People or groups who are affected by the false consensus effect mistake an opinion or belief held by a minority of the population as being popular. False consensus can also lead a group or person to overestimate how much of a majority of the general population holds a belief, believing an idea to be more popular than it actually is. This can lead a group to voice its opinions publicly, only to find a majority of the population disagreeing with and otherwise reacting negatively toward the group.
When a person or group has a strong desire to be well-liked in a community, they can often fall victim to false consensus effect. If the person or group perceives that the community holds to certain ideals or approves of certain behavior, the individual or group might engage in certain activities perceived to be acceptable, doing so in extreme ways. Because of the false consensus effect, a majority or large section of the population might reject or be offended by the behavior of the individual or group, actually causing them to be liked less than before.
The isolation of a group from outside influences also leads to the false consensus effect. A group might be geographically cut-off from outsiders, living in a remote area, making communication with outsiders difficult. Beliefs regarding outside influences, such as a general suspicion of media outlets, also isolates a group from outside influence, even if the group geographically is not isolated from surrounding populations. Extreme views held by the group are then falsely perceived to be held by a greater portion of the surrounding population, which would be confirmed as false if the group were to openly communicate with the general population.

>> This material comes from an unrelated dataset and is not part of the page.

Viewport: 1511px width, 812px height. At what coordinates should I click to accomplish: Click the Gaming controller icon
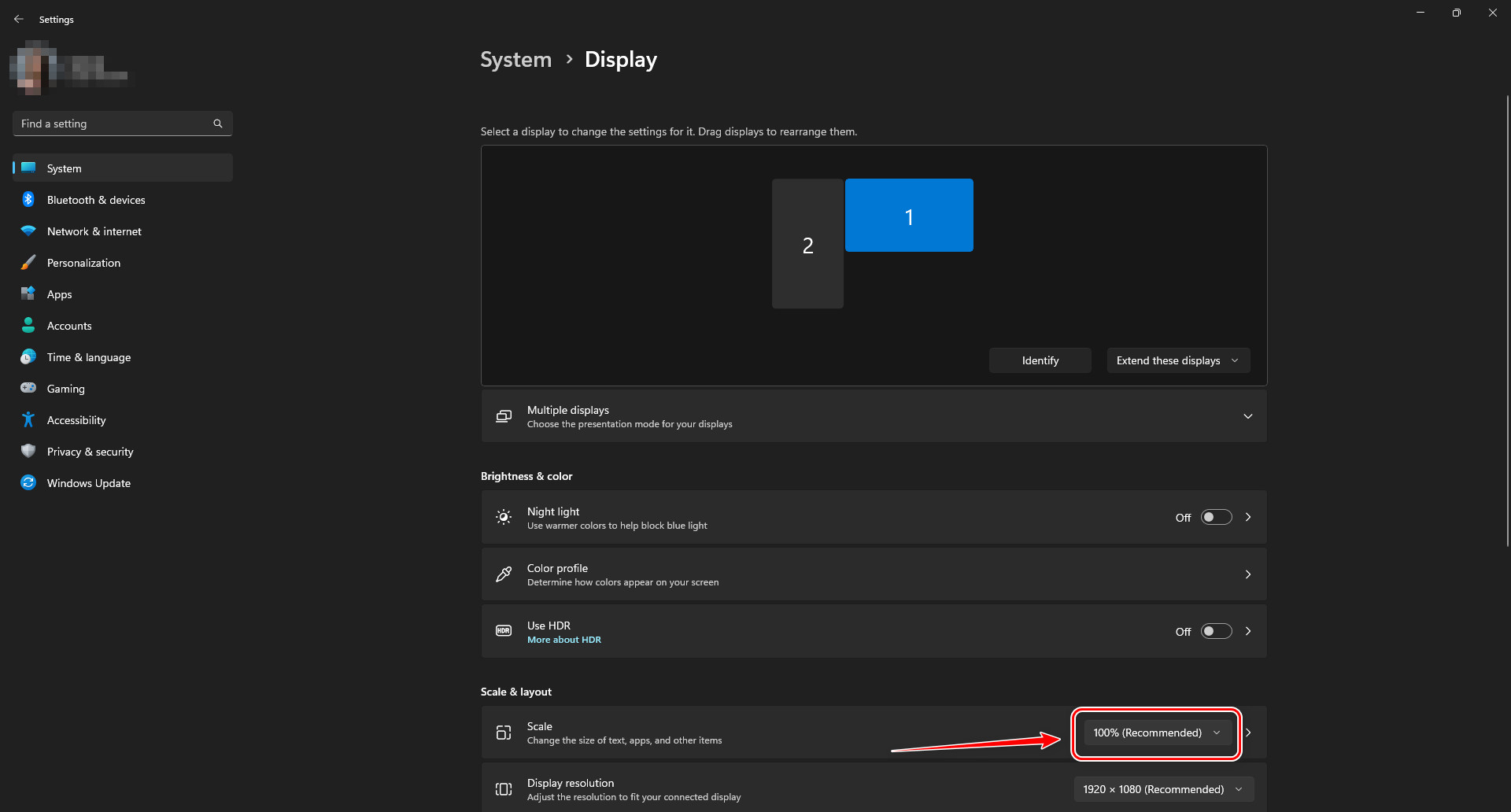pos(28,389)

Individuals or groups who have engaged in negative actions or display negative behavior also might be affected by a false consensus. For example, a person who picks other people’s pockets might justify his behavior, thinking that a majority of other people would steal from others if presented the opportunity. A group of college students might engage in risky behavior such as experimenting with illegal drugs, thinking that the majority of their peers either engage in the same behavior or agree with their actions.